USA: Haaland wades into thorny land exchange fight in Alaska

Deb Haaland

JUNEAU, Alaska (AP) — A day after the Biden administration approved a major Alaska oil project, U.S. Interior Secretary Deb Haaland waded into another thorny battle in the state — a long-simmering dispute over building a road through a national wildlife refuge to provide health care access for a remote, and largely Indigenous, community.

Building the road would involve a contentious land exchange, and after Haaland visited King Cove a year ago, she told reporters she was “in a learning process” regarding the issue. On Tuesday, she withdrew a 2019 agreement finalized during the Trump administration that has been the subject of ongoing litigation, citing a lack of public participation and environmental review. She also expressed concerns about impacts on subsistence uses and wildlife.

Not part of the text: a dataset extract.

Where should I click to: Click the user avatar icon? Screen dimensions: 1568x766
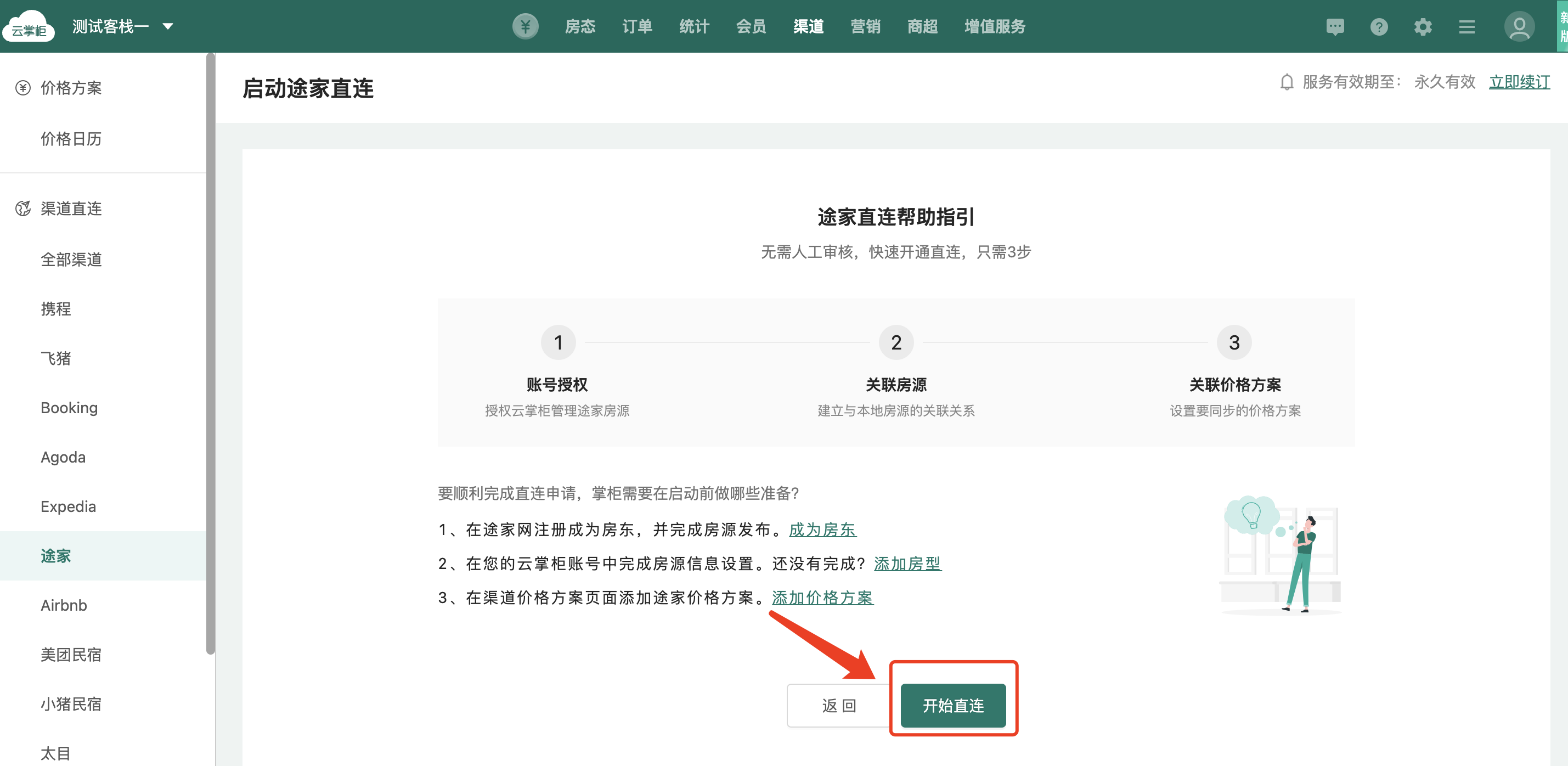(1519, 27)
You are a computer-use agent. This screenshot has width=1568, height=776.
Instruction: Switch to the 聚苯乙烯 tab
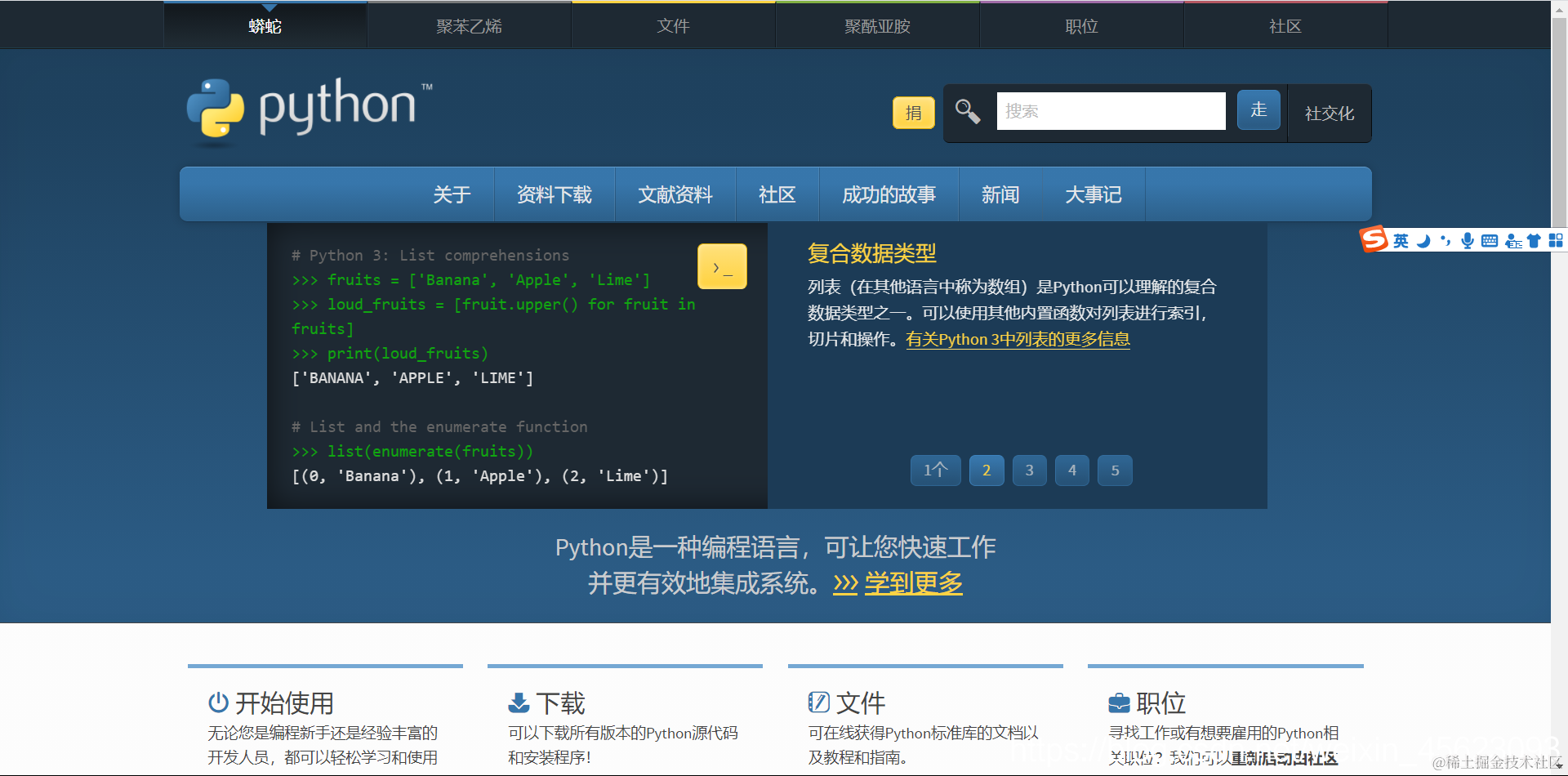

“I believe deeply in the need to protect our lands and waters and honor our obligations to Tribal Nations. Respecting Tribal sovereignty means ensuring that we are listening – really listening – to Tribal communities,” Haaland said in a statement, saying she is a “lifelong conservationist.”

She said she has instructed her team to begin a process to review prior land exchange proposals, with consultation, conservation and subsistence goals in mind.

The road through Izembek National Wildlife Refuge has been a priority for Alaska’s Republican U.S. senators, Lisa Murkowski and Dan Sullivan, both of whom crossed party lines to confirm Haaland’s nomination as Interior Secretary and were vocal in seeking approval of the Willow oil project. Sullivan denounced Haaland’s decision Tuesday as a delay tactic.

The oil project in the National Petroleum Reserve-Alaska is the largest in Alaska in years and angered environmentalists who see it as flying in the face of President Joe Biden’s climate goals. Trustees for Alaska, which is representing conservation groups that challenged the Trump-era land exchange, filed a lawsuit Tuesday challenging approval of Willow.

In a video Monday, Haaland referred to the Willow project as a “difficult and complex issue” involving leases issued by prior administrations.

“As a result, we had limited decision space, but we focused on how to reduce the project’s footprint and minimize its impacts to people and to wildlife,” she said.

The community of King Cove has long advocated for a land connection through Izembek National Wildlife Refuge to Cold Bay, about 18 miles (29 kilometers) away. Cold Bay has an all-weather airport, and residents — supported by members of Alaska’s congressional delegation and governor — have long argued this is a health and safety matter.

In a memo dated Tuesday regarding the land exchange, Haaland said her decision “does not foreclose further consideration of a land exchange to address the community’s concerns.”

Debate over a land exchange spans presidential administrations and has been the source of legal sparring. The refuge contains internationally recognized habitat for migrating waterfowl.

In 2013, during the Obama administration, Interior Department officials, including then-Secretary Sally Jewell, declined a land exchange, citing an environmental review that showed construction of a road would lead to “significant degradation of irreplaceable ecological resources.”

Efforts to advance an exchange during the Trump administration faced legal challenges and the matter has been tied up in federal appeals since. Most recently, the 9th U.S. Circuit Court of Appeals heard arguments late last year; Haaland’s memo was filed with that court Tuesday.

Bridget Psarianos, a senior staff attorney with Trustees for Alaska involved in the land exchange litigation, said she was glad to see the land exchange withdrawn but said “questions remain about Interior’s next steps.”

She called stopping the land swap that would allow the road “a good first step” but said more was required to fully protect the refuge.

A spokesperson with the Aleutians East Borough, Laura Tanis, said Haaland spoke Tuesday with borough, tribal, city and village corporation officials.

Della Trumble, CEO of the King Cove Corp., an Alaska Native village corporation, said she had no comment on Haaland’s move.